Bern, 11.10.2013 - Die Wettbewerbskommission (WEKO) empfiehlt, dass auch Notare von der interkantonalen Freizügigkeit profitieren können. Dies bedingt, dass die Kantone gleichwertige Berufsqualifikationen von Notaren aus anderen Kantonen anerkennen. Die WEKO empfiehlt zudem die Schaffung einer gesetzlichen Grundlage, damit die Vertragsparteien eines Grundstückgeschäfts die öffentliche Urkunde nicht zwingend von einem Notar am Ort des Grundstücks erstellen lassen müssen, sondern auch einen Notar aus einem anderen Kanton wählen können.

Gemäss kantonalem Recht haben Schweizer Notare nicht die Möglichkeit, ihren Fähigkeitsausweis in anderen Kantonen anerkennen zu lassen. Ihre Tätigkeit ist auf ein Kantonsgebiet beschränkt. Hingegen können Notare aus der EU gestützt auf das Freizügigkeitsabkommen Schweiz-EU und das Berufsqualifikationsgesetz (Bundesgesetz über die Meldepflicht und die Nachprüfung der Berufsqualifikationen von Dienstleistungserbringerinnen und -erbringern in reglementierten Berufen, BGMD, in Kraft seit dem 1. September 2013) die Anerkennung ihrer Berufsqualifikation in der Schweiz beantragen. Dies führt zu einer Inländerdiskriminierung. Genau dies will das Binnenmarktgesetz unter anderem verhindern. Es räumt Schweizer Erwerbstätigen mindestens die gleichen Rechte ein, wie sie von der Schweiz mittels Staatsvertrag ausländischen Personen gewährt werden.  

Vor diesem Hintergrund eröffnete die WEKO im März 2013 eine binnenmarktrechtliche Untersuchung betreffend die Freizügigkeit für Notare. Die Kantone sowie betroffene Bundesstellen wurden im Rahmen einer Vernehmlassung zu einer Stellungnahme eingeladen. Mit der heutigen Empfehlung informiert die WEKO die Kantone und den Bundesrat über die Ergebnisse ihrer Untersuchung:

Die WEKO empfiehlt, dass die Kantone gleichwertige Ausbildungen von freiberuflichen Notaren aus anderen Kantonen anerkennen. Dies würde die berufliche Mobilität von freiberuflichen Notaren innerhalb der Schweiz wesentlich erleichtern. Einschränkende Massnahmen wie Wohnsitzpflichten, Gegenrechtsbestimmungen oder Staatsbürgerschaftserfordernisse sollten aufgehoben werden. Weiter sollten Kantone mit Amtsnotariat bei der Stellenbesetzung auch ausserkantonal ausgebildete Notare berücksichtigen.

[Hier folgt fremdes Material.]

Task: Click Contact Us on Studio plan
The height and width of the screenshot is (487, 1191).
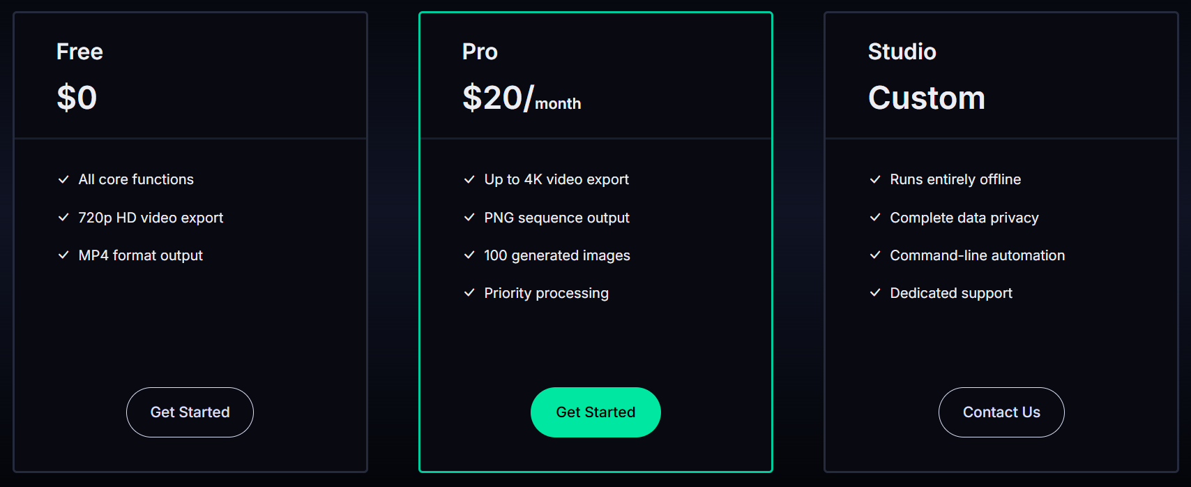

Gleichzeitig empfiehlt die WEKO dem Bundesrat, im Rahmen der aktuellen Revision des Zivilgesetzbuches (SchlT ZGB zur öffentlichen Beurkundung) wie geplant eine gesetzliche Grundlage zu schaffen, die es den Notaren ermöglicht, öffentliche Urkunden im Bereich der Grundstückgeschäfte schweizweit bei den kantonalen Grundbuchämtern eintragen zu lassen. Zurzeit muss ein Vertrag betreffend ein Grundstückgeschäft zwingend durch einen Notar in demjenigen Kanton beurkundet werden, in dem das Grundstück liegt. Mit der interkantonalen Anerkennung von öffentlichen Urkunden betreffend Grundstückgeschäfte könnten die Kunden von einem grösseren Angebot profitieren und den Notar entsprechend ihren Bedürfnissen hinsichtlich Qualität, Leistung und Preis schweizweit auswählen.

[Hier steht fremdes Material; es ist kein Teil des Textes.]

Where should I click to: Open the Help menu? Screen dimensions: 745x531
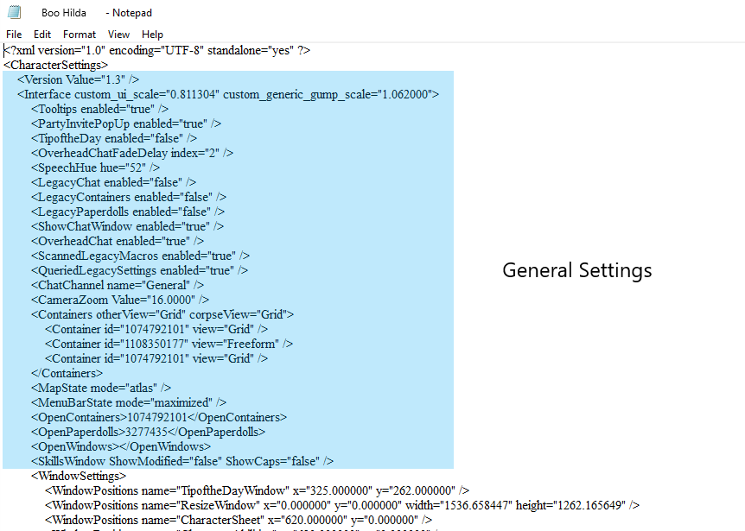(x=152, y=34)
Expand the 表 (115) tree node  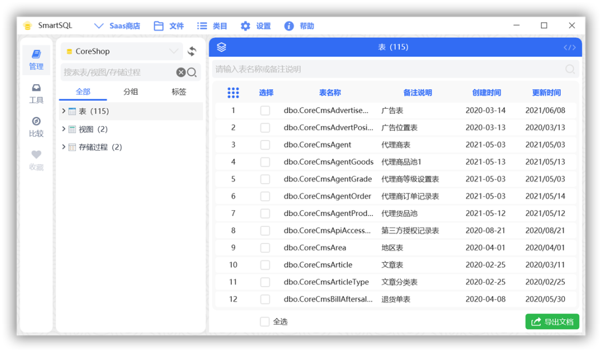pyautogui.click(x=64, y=111)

Die von der WEKO empfohlene Einführung der interkantonalen Anerkennung von Berufsqualifikationen und von öffentlichen Urkunden betreffend Grundstückgeschäfte lässt die Kompetenz der Kantone unberührt, das Notariatssystem weiterhin nach ihren Bedürfnissen zu organisieren. Die Institutionen des Amtsnotariats und des freiberuflichen Notariats werden durch die Empfehlungen der WEKO nicht in Frage gestellt.

Die Bundesverfassung (Art. 95 Abs. 2 BV) und das Binnenmarktgesetz streben die Schaffung eines Binnenmarktes Schweiz an, auf welchem sich die Wirtschaftsteilnehmer möglichst frei von kantonalen Marktzugangsschranken entfalten können. Gemäss Rechtsprechung des Bundesgerichts konnten Schweizer Notare bis anhin nicht von diesen Binnenfreiheiten innerhalb der Schweiz profitieren.